Prejudice and ignorance / class divide /
Examples from the text:When the dad and mum automatically think that Pauline is having sex with John, when Mr Hulme thinks they are up to “hanky panky” in the bathroom.
Prejudice against Homosexuality was depicted as being viewed as a mental disorder. Jackson used extreme close-up of the doctor’s mouth and teeth as he mouthed/framed the word “homosexuality”.
Hilda looks Pauline up and down on first meeting her. Class divides. At school all the teachers are saying to Juliet “a girl like you should be setting an example” She is English and well travelled and educated. So very sophisticated and upper class.
The outsider - manifestation in the movie, causes and consequences
Murder as a solution
Diello is often murdering people as a means of getting rid of those who are annoying him or have transgressed against Pauline or Juliet.
Naiveté and its consequences
The girls were naive to think that they could get away with such a story "as mummy has tripped" when her head was smashed to a pulp.
Pauline followed Juliet's fantasies and belief structure naively. Juliet was naive to follow Pauline's plan to murder Honora. Pauline was very naive to see what was happening with John the lodger. She wasn't even sure if she was still a virgin after the night John had first climbed into bed with "because his feet were cold".
Loyalty and its consequences
Obsessive love and its consequences
Obsession with ideas
look at fantasy and imagination and murder as the solution for their impending separation.
Betrayal
Parents leaving Juliet, Pauline disobeying parents and treating Honora very badly – apart from murdering her.
Other worlds and the girls increasing reliance on it.
The Fourth world is first mentioned by Juliet, who imagines it to be a beautiful place, full of peace and bliss, and it was where she imagined she would go when she died. It is "better than Heaven bcause there are no Christians there."
As their real lives become ever more intolerable to them, they retreat more and more into this world.
They share a vivid and sensual vision of "The Fourth World" on the hills behind Port Levy during the Easter holiday Pauline spends with the Hulmes.
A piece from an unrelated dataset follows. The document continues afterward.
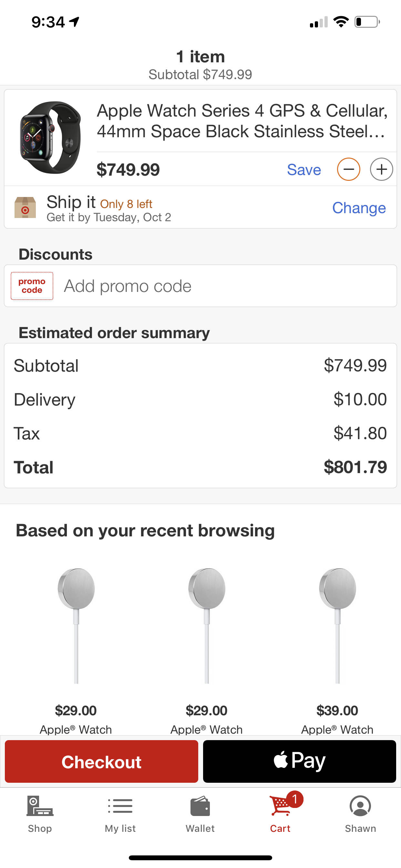Screen dimensions: 401x868
Task: Tap the red Checkout button
Action: (101, 761)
The vision occurs on Good Friday, 953, the day commemorating Christ's crucifixtion and death, and not on Easter Sunday, the day of his resurrection from the dead.
the vision is apparently triggered by Juliet's intense depression, brought about because her parents plan to leave her behind in NZ when they go on a trip to Britain. Pauline says "only about 10 people" have the ability to cross over physically into the Fourth World, and that this could only occur on well-defined occasions, about twice a year. Both Pauline and Juliet have this ability, and that makes them rare and special and brilliant, and it sets them apart from ordinary people [IN THEIR MINDS]
The desire for rebirth into a world that suits you personally.